Acceptance Speech for Prince Claus Award / Yoani Sánchez

Good afternoon everyone:

To the Dutch ambassador who has kindly offered his home for the ceremony, to the members of the Prince Claus Foundation who organized the presentation of this award, to the diplomatic corps, to my family, my friends, to the bloggers present here and also to the readers, commentators and translators of my blog who join in this moment from cyberspace. A special greeting to the other 2010 winners of this important award. In short, to everyone, I thank you for your physical, virtual or spiritual presence on this day.

The words I say to you this afternoon are imbued — in part — with the experiences I have had in the last three years, since April 2007, when I started to write my blog, Generation Y. I could dedicate long minutes of this speech to emphasizing the scenes that make up what I call “my path of pain”; this tortuous trail I’ve traveled, determined to live freely in a country full of masks. I could also tell a pitiful tale of stigmatization, of constantly being watched, of pressure on my family and demonization of my community, of police citations and even physical attack.

But I will not focus on those obstacles, but on the other path, that of the gratification and the gift of personal fulfillment, and on future projects. This beautiful part of the journey that begins when I go out into the street and someone — overcoming their fear — approaches me and says, “I read you,” “keep going,” “resist.”

I also have the gratification, every day, of a growing number of my fellow citizens who seek my opinions, debate with me, or sympathize with my point of view. And now, more and more, they use the tool of a blog to express, in the virtual Cuba, the differences of opinion still penalized in the real Cuba. This path of professional and civic growth is one I want to share with others.

The Prince Claus Award is an award that looks forward, a stimulus that invites dreams and the setting of higher goals. This year, 2011, could be the stage to realize some journalistic challenges that I have fantasized about for a long time.

Our Island is desperate for arguments, debates and information. We cannot simply denounce intolerance, describe what doesn’t work, or point fingers at what we don’t like. It is time to begin to change. For those of us who reject another cycle of frustration and tension, who reject the mistrust looming over us, it is also time to do something, however small.

I like to work with the written word and with news and I feel my place is appropriately in kilobytes, pages of newspapers, a mouse and a keyboard. This does not mean I am going to lock myself in the ivory tower and write, quite the opposite.
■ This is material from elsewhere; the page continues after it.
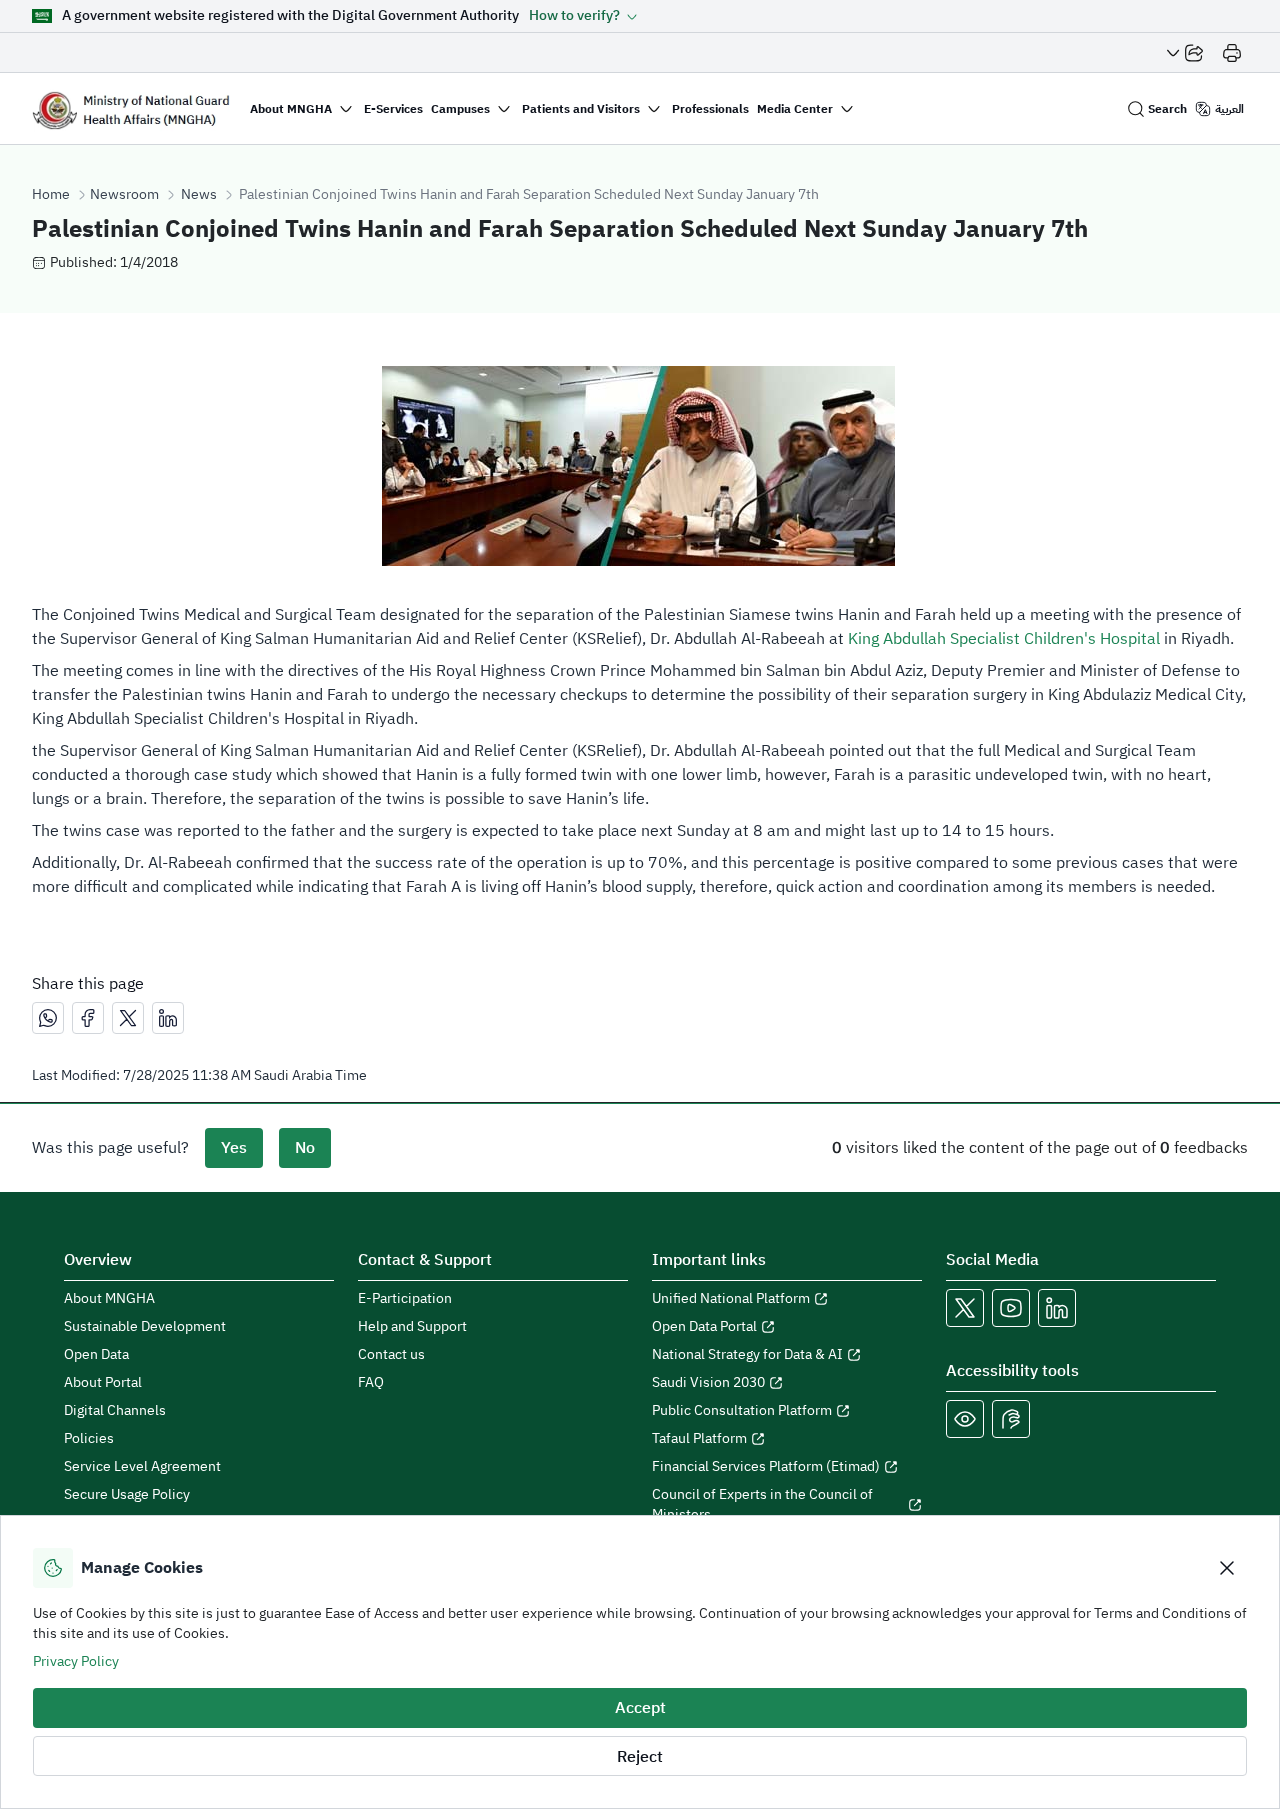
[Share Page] (1185, 53)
Words do not always behave like barricades or like thrown paving stones; fortunately words also behave like an effective balsam on a distressed nation. I believe in the medicine of free information, and in the imperfect democracy we Cubans will, one day, manage to put into practice in our country. I am a dreamer, I know, but so are all of you here… and we are not alone.

This year new cracks will appear in the state monopoly on information. Any provincial blogger armed with a mobile phone could jeopardize official newspapers and could transmit his words, photos, audio and video direct to the Web. I like to say — half joking, half seriously — that if Cubans can invent ground beef with no beef in it, as we did during the most difficult years of the Special Period when banana skins became meat, we can invent an Internet without the Internet.
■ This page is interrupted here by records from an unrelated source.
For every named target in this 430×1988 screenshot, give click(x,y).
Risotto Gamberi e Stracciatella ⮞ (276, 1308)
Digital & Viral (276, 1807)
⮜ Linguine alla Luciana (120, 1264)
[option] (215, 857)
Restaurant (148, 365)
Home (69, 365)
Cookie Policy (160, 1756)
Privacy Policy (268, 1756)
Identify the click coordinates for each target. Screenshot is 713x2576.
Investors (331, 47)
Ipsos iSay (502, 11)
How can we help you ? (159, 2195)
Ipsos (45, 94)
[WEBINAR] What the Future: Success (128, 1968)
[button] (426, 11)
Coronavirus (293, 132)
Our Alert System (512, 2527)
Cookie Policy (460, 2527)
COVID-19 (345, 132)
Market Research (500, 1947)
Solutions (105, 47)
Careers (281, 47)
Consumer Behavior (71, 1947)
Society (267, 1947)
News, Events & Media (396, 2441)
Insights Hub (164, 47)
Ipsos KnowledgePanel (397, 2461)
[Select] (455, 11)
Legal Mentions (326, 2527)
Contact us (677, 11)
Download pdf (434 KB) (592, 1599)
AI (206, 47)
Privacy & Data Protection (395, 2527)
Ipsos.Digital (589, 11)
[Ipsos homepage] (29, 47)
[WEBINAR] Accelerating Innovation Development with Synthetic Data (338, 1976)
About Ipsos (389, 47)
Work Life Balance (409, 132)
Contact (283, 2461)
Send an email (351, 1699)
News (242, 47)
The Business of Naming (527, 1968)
With those little cellular gadgets, we have learned to send and receive the total spectrum of information from this Island. I feel I am also a missionary of the creed of spreading knowledge and tools that make us free throughout the whole Island. Because each one of us can become our own press agency, without bosses or censors.
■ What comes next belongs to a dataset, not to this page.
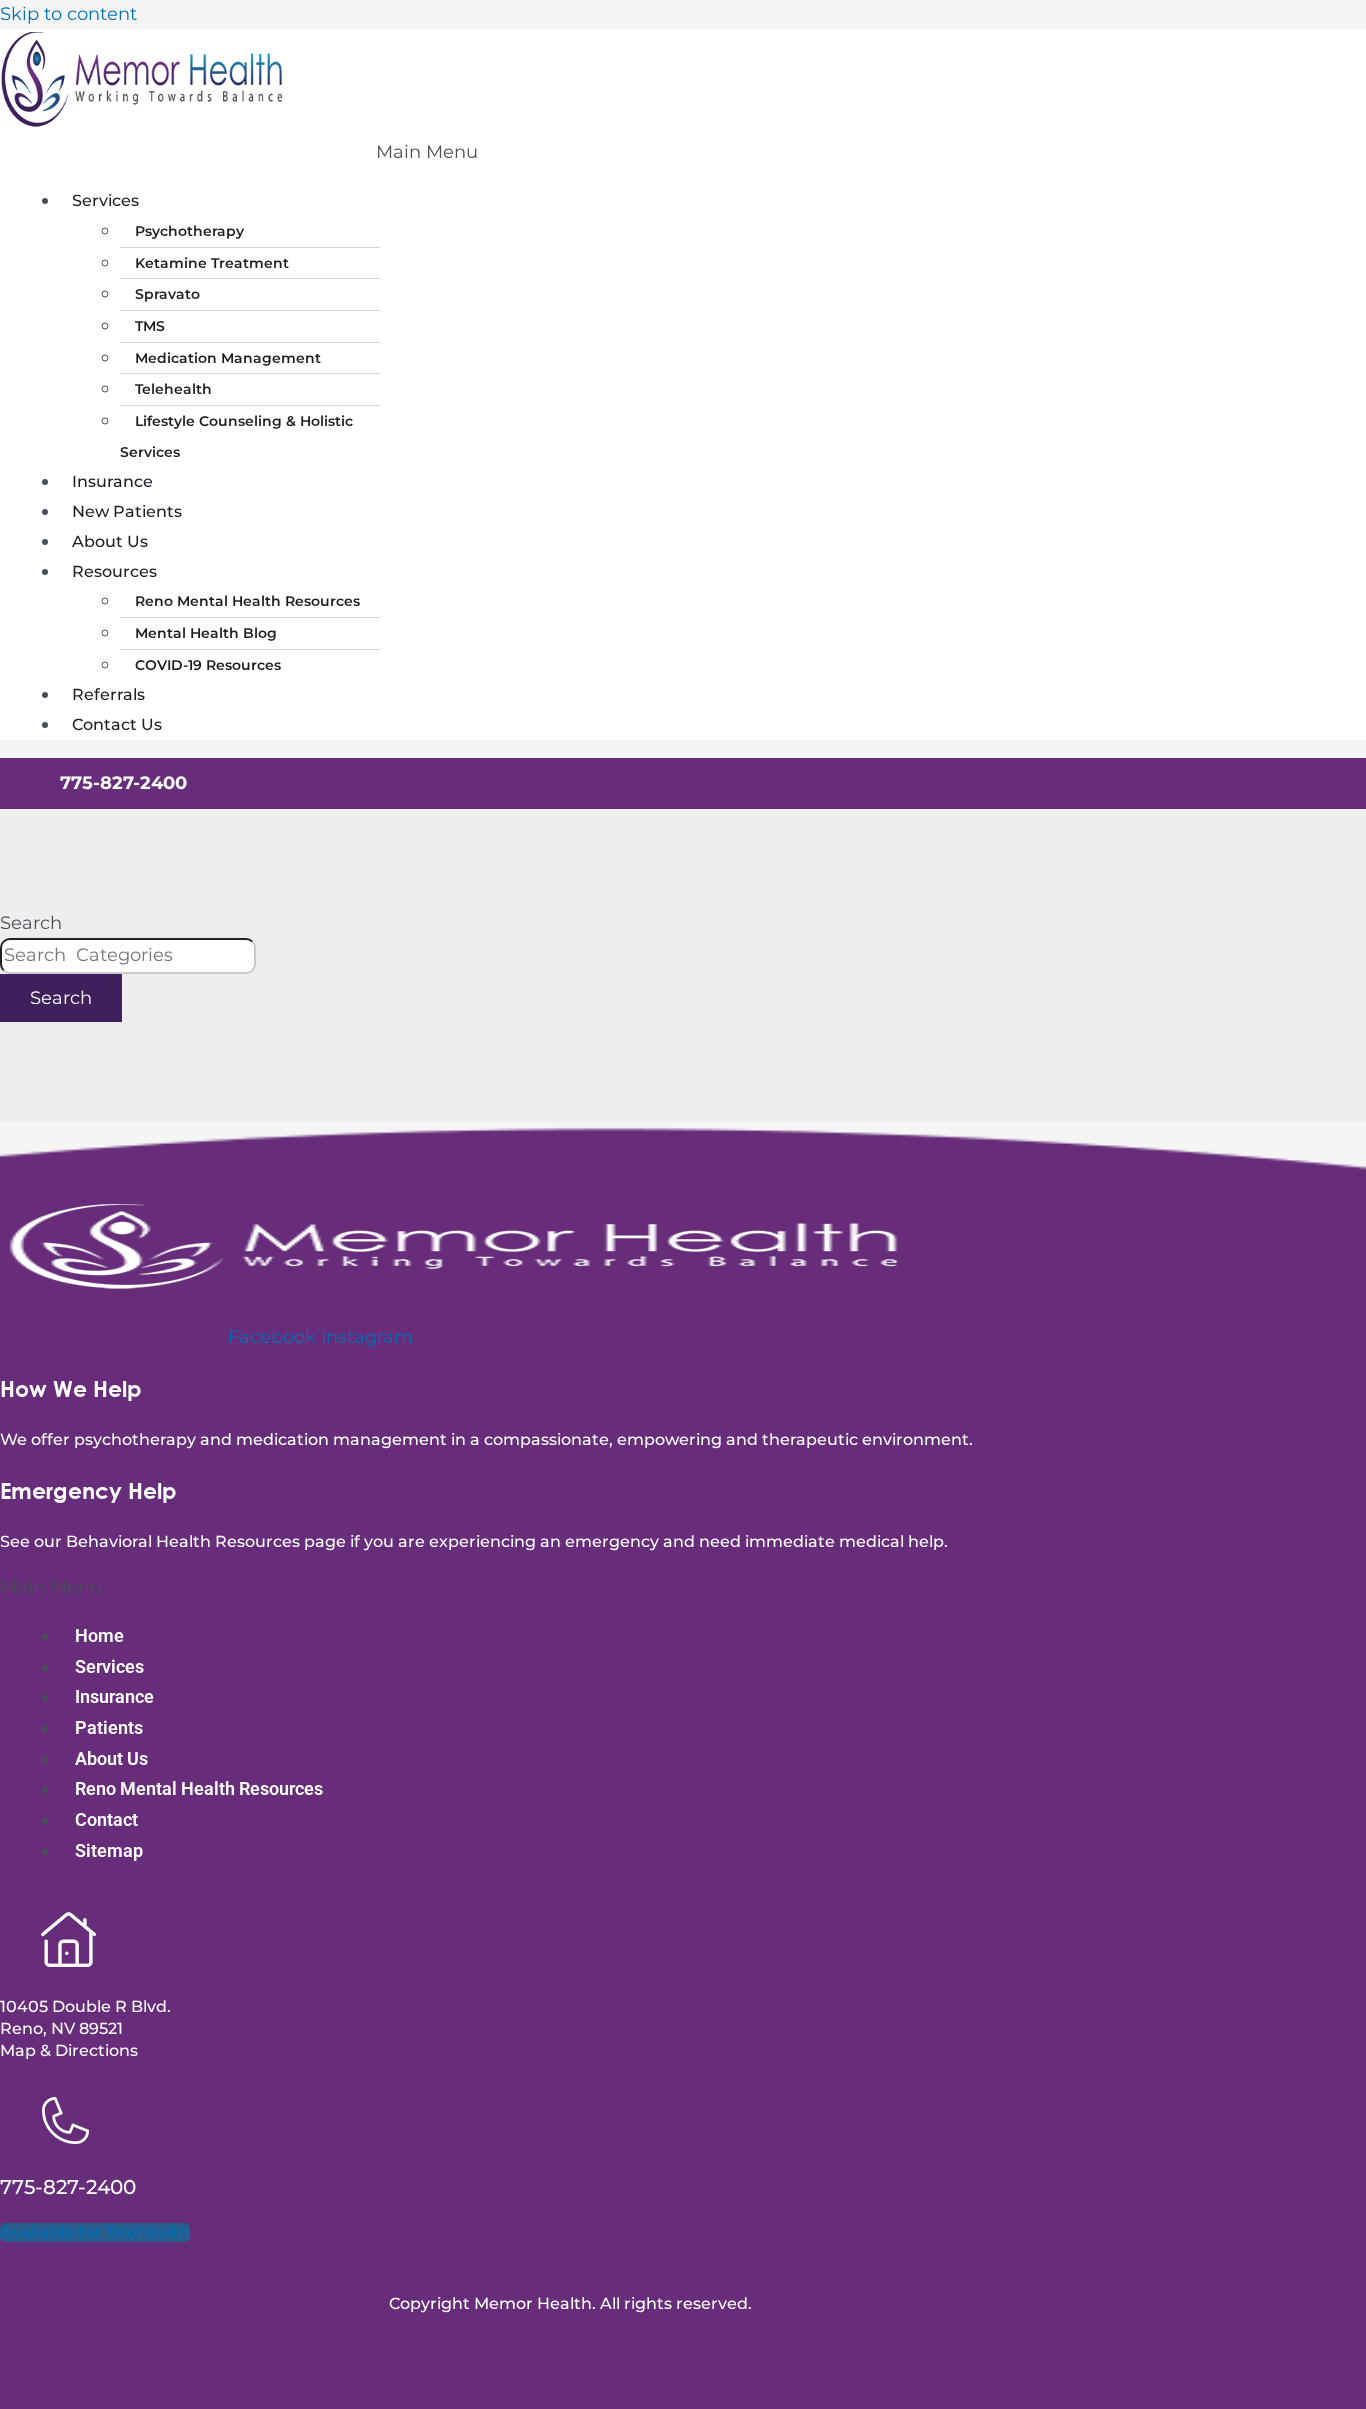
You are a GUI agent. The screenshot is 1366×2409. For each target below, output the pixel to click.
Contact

I have dedicated recent months to this, through the magnificent experience of an academy with 27 students, five professors, workshops, thematic conferences, and advice and support for those who have recently opened a space on the web. In the coming months, I intend to extend the reach of these courses. The blogger virus will ultimately infect thousands of Cubans.

A more difficult dream — and so a more recurring one — is the creation of a new media outlet. Many who are here today, though they may not know it, are the future editors, photographers and correspondents of this newspaper. Without all of you, it will not be possible. Without the talent and energy that can infuse the pages of this planned information space, it will all remain the fantasy of one small blogger.

So these few words are also to say to you: Help me, join me in this unpredictable adventure of empowering ourselves as citizens, of behaving as free people in a country full of fear, without losing our way on the path of differences that feed our pluralism, and avoiding the known error of unanimity. There is room for everyone in this project. What’s more, without you I could not  accomplish it.